Objectives: To assess the benefits and harms of TwHF for patients with primary NS.
Search methods: We searched the Cochrane Renal Group's specialised register (August 2012), Cochrane Register of Controlled Trials (CENTRAL, The Cochrane Library 2012, Issue 8), EMBASE (1966 to August 2012), and MEDLINE (1966 to August 2012). We also searched CBM (Chinese Biological Medical Database) (1978 to November 2010), CNKI (Chinese National Knowledge Infrastructure) (1979 to November 2010), VIP (ChongQing WeiPu Chinese Science and Technology Periodical Database) (1989 to November 2010), WanFang Database (1980 to November 2010), and reference lists of articles (6 November 2010).

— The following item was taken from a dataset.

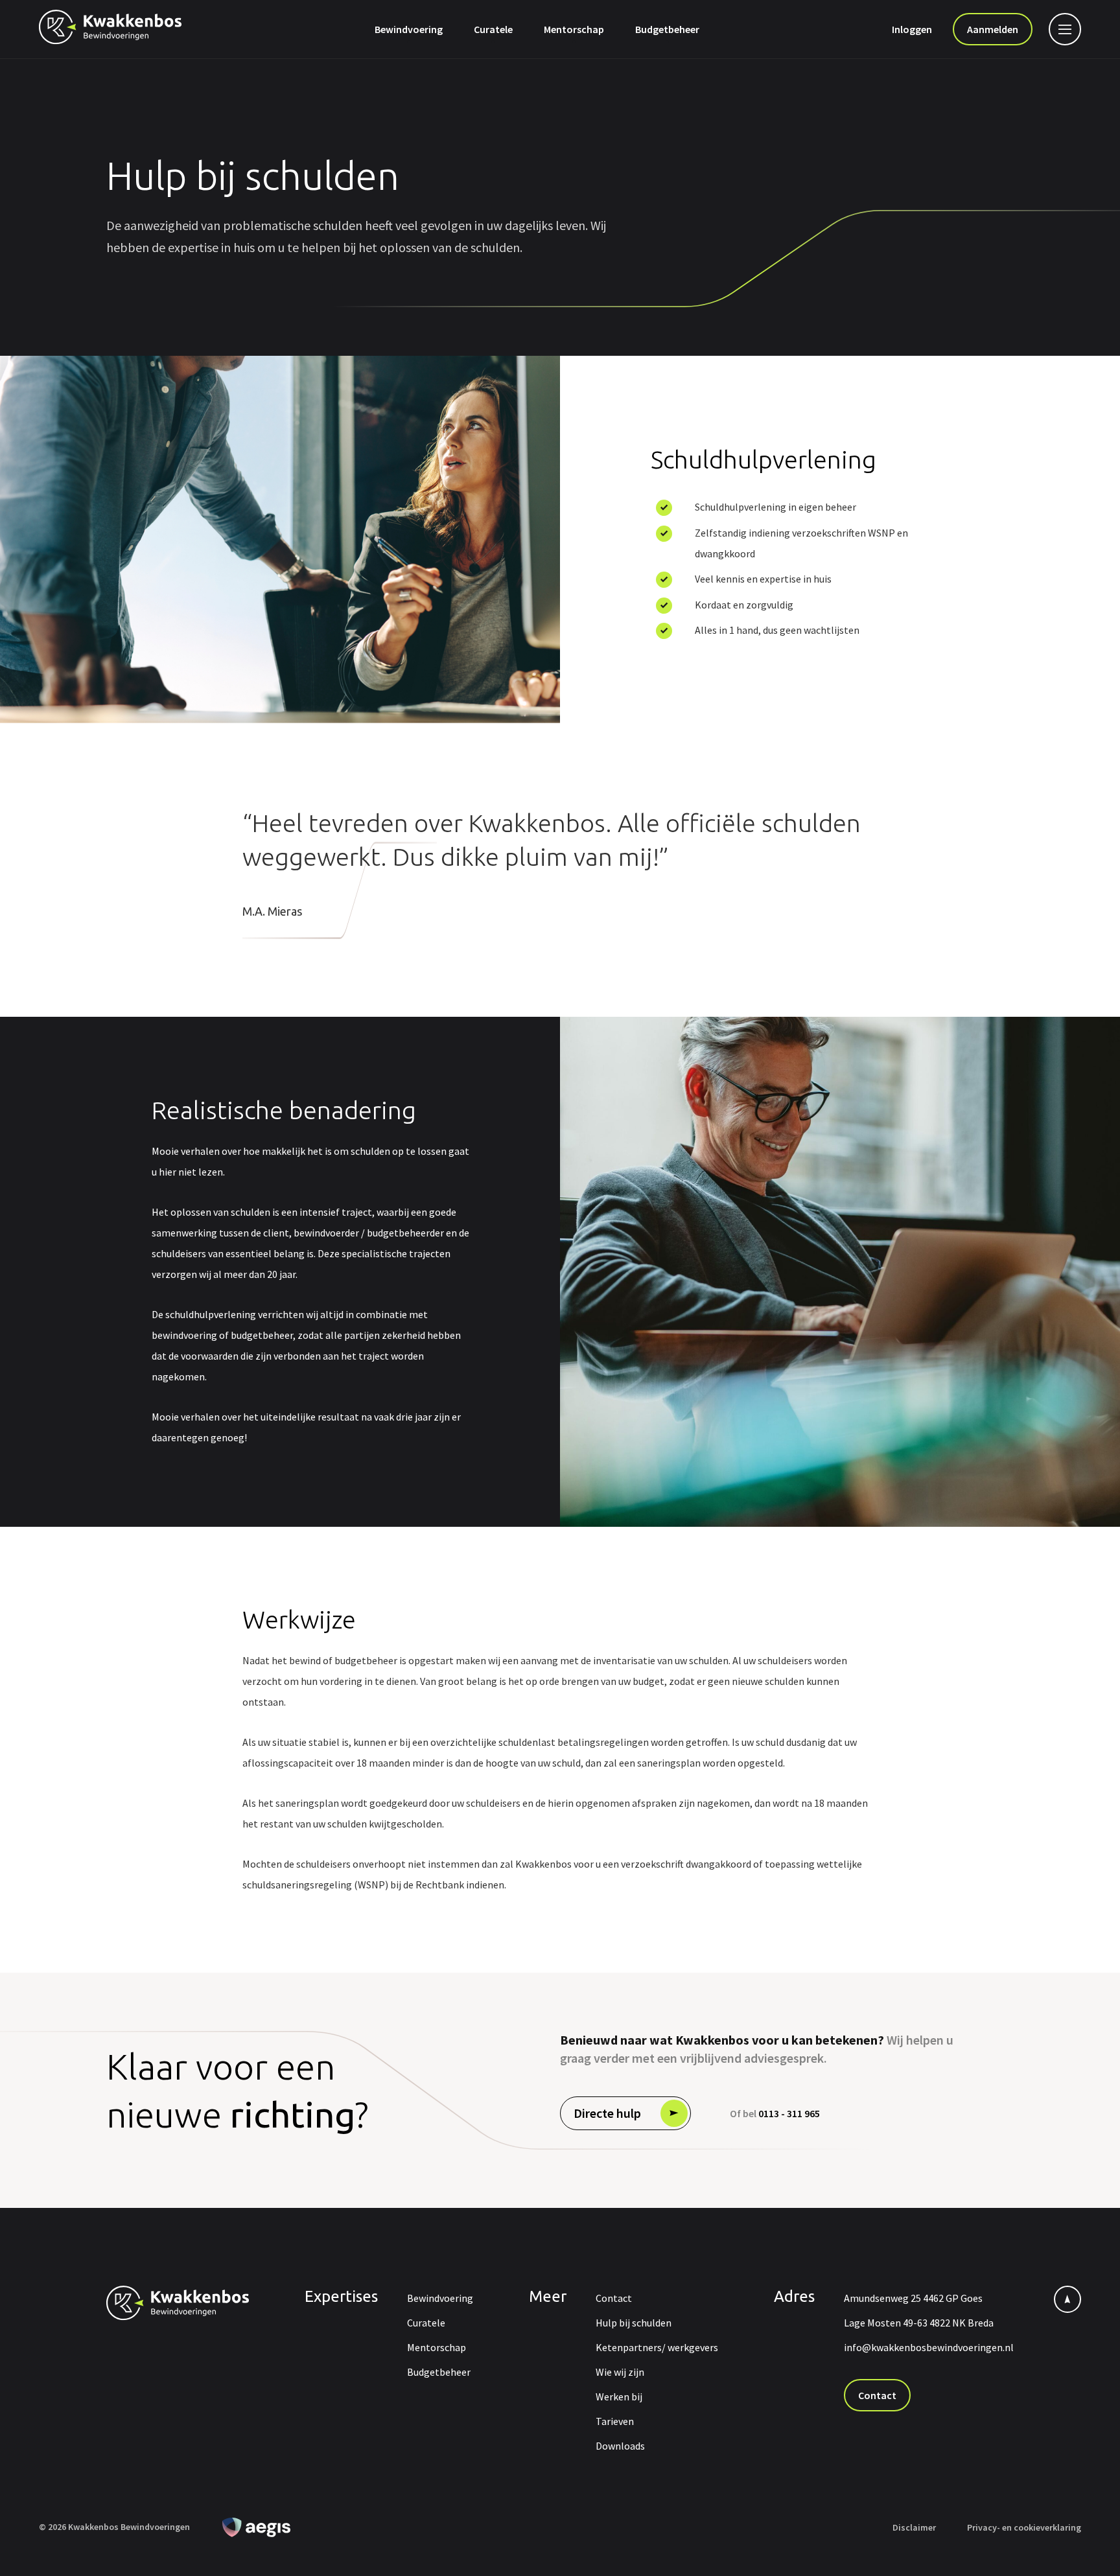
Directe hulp (607, 2113)
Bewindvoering (409, 29)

Selection criteria: Only randomised controlled trials (RCTs) were included. Two standardised preparations of TwHF were investigated: ethanol-ethyl acetate extract and chloroform-methanol extract. All other TwHF preparations were excluded because of reported toxicities. Other traditional Chinese herbal medicines were also excluded. All included RCTs had a follow-up of at least three months.

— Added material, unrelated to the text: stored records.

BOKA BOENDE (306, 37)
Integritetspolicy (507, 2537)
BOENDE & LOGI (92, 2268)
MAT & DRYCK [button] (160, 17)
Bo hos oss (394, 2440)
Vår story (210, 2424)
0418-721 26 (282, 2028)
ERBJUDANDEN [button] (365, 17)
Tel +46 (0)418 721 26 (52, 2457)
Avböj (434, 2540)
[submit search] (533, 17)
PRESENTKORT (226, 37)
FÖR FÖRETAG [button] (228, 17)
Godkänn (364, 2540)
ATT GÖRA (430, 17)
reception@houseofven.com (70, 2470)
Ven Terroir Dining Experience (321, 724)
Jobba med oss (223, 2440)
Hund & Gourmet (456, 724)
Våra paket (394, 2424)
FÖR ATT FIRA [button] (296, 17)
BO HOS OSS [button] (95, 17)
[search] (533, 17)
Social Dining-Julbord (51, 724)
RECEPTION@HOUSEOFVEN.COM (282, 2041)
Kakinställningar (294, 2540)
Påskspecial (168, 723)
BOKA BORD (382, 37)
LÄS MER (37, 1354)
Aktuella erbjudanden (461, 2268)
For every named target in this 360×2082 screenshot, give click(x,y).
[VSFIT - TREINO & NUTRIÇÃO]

Data collection and analysis: Data extraction and risk of bias assessment were undertaken independently by two authors. Where details of randomised sequence generation and allocation concealment were absent or inadequately reported, we contacted original study investigators for verification and details of the procedure. For dichotomous outcomes (remission and drug-related adverse events) we used risk ratio (RR) with 95% confidence intervals (95% CI) and mean difference (MD) for continuous outcomes (urinary protein excretion, serum albumin and serum creatinine).

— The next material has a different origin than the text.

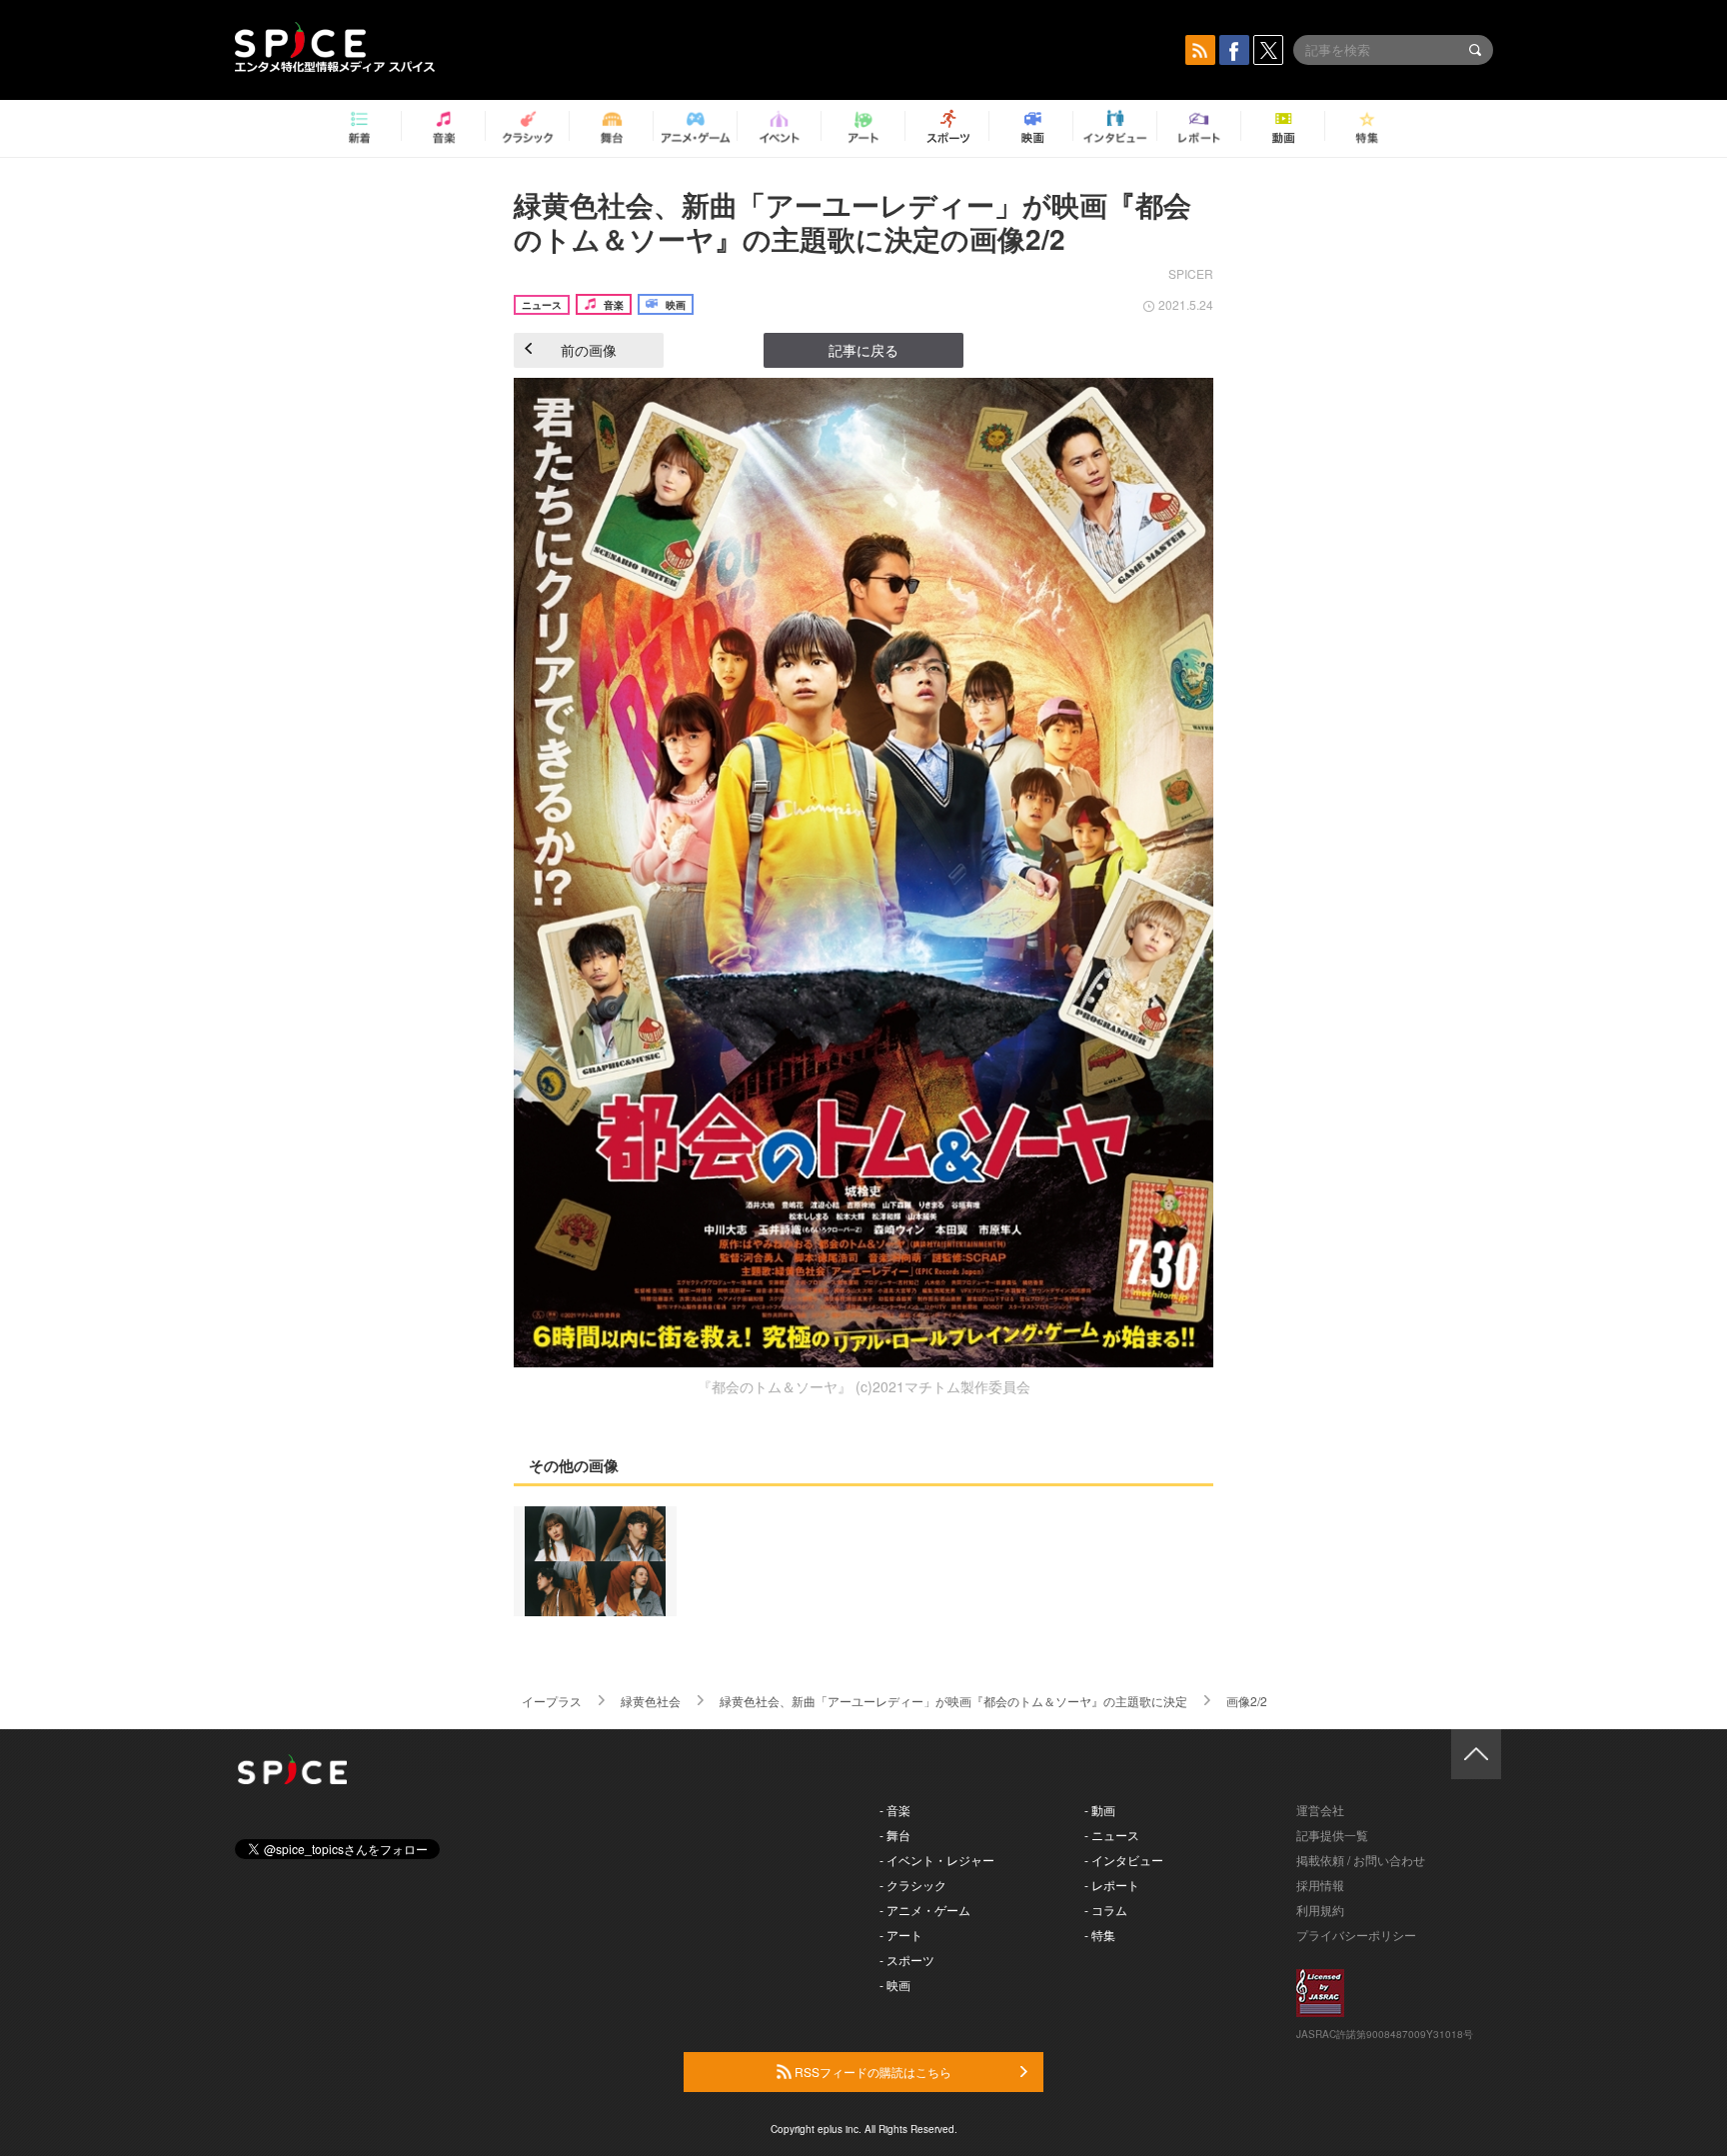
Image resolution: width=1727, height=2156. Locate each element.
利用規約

Main results: Ten studies enrolling 630 participants were included. Overall, the quality of evidence was suboptimal due to the small number of included studies enrolling small numbers of participants; short follow-up in each study; only a few studies in each comparison category; and major concerns with methodological bias. Four studies (293 participants) contributed to the comparison of TwHF versus non-TwHF. TwHF significantly increased complete remission (RR 1.46, 95% CI 1.18 to 1.80) and complete or partial remission (RR 1.26, 95% CI 1.10 to 1.44) without escalating the adverse events profile at the last follow-up (12 to 16 months). Four studies (223 participants) compared TwHF with prednisone. There were no statistically significant differences between complete remission, partial remission, and complete or partial remission. Two studies (114 participants) contributed to the comparison of TwHF versus cyclophosphamide (CPA) at the last follow-up (3 to 12 months). There were no statistically significant differences between complete, partial, or complete or partial remission. One study (46 participants) reported TwHF was associated with a significantly lower serum creatinine compared with CPA (MD -14.00 μmol/L, 95% CI -26.43 to -1.57). No serious adverse events of TwHF were observed. One study (37 participants) reported TwHF was associated with a significantly lower risk of psychosis when compared to prednisone (RR 0.11, 95% CI 0.01 to 0.75), and two studies showed a significantly lower risk of hair loss with TwHF when compared to CPA ((2 studies, 114 participants): RR 0.11, 95% CI 0.02 to 0.59).
Authors' conclusions: TwHF may have an add-on effect on remission in patients with primary NS. There was insufficient evidence to assess if TwHF was as effective as prednisone or CPA. More methodologically sound and sufficiently powered studies, with adequate follow-up would help to better inform management options for the use of TwHF for primary NS. TwHF should be further directly compared with other widely used immunosuppressive agents after the superiority over placebo or no treatment has been clearly established.